The civil law notary in Belgium
One of the main tasks of a Belgian notary, as laid down by law, is to advise citizens who wish to conclude agreements in important areas of their lives, and give authenticity to those agreements. The Belgian notary is a civil law notary, meaning he or she informs and advises clients about their rights and duties, and the legal, financial and tax-related consequences of their commitment. For some of these agreements, the notary’s involvement is obligatory as he guarantees their lawfulness and so provides legal certainty to the parties.
The civil law notary’s remit covers three main areas of law in Belgium: real estate law, family law and business law. The notary often intervenes in these three areas because the law requires certain types of agreements to be established in a special written form. Such written documents are called “authentic acts”. The notary makes inquiries among the different administrations to obtain all the necessary information before establishing the act, and makes sure the act cannot be challenged, regarding either its content or its form. The notary also ensures the follow-up, such as registration in the public registers and payment of taxes.
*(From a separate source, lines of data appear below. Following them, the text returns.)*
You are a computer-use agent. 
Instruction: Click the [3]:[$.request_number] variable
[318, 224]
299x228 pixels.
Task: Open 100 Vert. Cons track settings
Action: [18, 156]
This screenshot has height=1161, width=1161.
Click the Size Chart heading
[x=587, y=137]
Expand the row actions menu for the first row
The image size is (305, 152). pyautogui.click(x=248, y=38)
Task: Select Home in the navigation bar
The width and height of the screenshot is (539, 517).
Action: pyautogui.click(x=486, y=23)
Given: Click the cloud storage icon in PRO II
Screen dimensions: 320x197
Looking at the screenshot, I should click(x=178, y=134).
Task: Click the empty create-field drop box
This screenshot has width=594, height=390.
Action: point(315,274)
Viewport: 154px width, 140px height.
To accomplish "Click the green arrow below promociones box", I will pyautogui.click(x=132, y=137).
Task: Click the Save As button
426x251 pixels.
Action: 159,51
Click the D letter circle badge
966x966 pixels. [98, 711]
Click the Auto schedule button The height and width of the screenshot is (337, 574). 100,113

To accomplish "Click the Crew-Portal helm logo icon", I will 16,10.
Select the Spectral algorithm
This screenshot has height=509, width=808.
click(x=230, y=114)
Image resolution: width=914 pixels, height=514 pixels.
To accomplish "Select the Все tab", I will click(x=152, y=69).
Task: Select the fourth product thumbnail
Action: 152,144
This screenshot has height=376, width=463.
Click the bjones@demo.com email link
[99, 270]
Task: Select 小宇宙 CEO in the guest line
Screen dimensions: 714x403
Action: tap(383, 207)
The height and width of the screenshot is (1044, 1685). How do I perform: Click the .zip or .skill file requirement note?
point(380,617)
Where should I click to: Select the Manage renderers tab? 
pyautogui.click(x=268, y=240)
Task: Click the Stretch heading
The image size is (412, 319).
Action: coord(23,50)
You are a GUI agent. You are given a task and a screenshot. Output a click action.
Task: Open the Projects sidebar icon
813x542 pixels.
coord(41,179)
The Belgian notary is independent. To safeguard that independence, the notary is subject to a fixed scale of fees for most activities, determined by law, from which he cannot deviate. The notary must also remain impartial: he informs and advises all parties to the act, and does not privilege one above the other. Even if appointed by only one of the parties, the notary must remain completely neutral. Furthermore, the notary is bound by professional secrecy; notaries may not reveal to third parties what was confided to them.